What the exercise asks:
Please reproduce the data lines word for word, beginning with the line containing "This screenshot has width=1092, height=833." and continuing through the line containing "click(1455, 9)".

Data on element and text locations:
===============

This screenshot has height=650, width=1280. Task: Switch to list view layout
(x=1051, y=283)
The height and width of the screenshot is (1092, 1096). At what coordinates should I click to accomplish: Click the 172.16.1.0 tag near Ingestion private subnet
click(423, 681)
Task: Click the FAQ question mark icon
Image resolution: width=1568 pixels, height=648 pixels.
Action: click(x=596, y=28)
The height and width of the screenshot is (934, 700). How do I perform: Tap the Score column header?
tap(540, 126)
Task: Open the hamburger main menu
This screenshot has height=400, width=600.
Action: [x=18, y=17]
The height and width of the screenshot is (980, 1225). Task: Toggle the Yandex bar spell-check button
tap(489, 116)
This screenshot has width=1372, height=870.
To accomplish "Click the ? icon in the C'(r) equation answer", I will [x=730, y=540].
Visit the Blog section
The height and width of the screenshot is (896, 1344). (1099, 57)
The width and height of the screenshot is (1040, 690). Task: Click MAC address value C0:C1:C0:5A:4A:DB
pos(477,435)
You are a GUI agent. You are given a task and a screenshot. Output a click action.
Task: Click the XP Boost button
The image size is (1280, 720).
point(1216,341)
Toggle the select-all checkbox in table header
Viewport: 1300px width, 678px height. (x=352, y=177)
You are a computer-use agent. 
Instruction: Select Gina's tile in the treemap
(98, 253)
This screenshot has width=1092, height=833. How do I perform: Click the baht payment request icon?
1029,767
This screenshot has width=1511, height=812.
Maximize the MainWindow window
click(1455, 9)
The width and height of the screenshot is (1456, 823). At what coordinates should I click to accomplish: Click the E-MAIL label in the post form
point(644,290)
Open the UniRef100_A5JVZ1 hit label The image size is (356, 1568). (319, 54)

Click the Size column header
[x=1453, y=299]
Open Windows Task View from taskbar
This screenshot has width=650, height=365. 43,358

===============

Worked answer:
This screenshot has width=1092, height=833. How do I perform: Click the baht payment request icon?
1029,767
This screenshot has width=1511, height=812.
Maximize the MainWindow window
click(1455, 9)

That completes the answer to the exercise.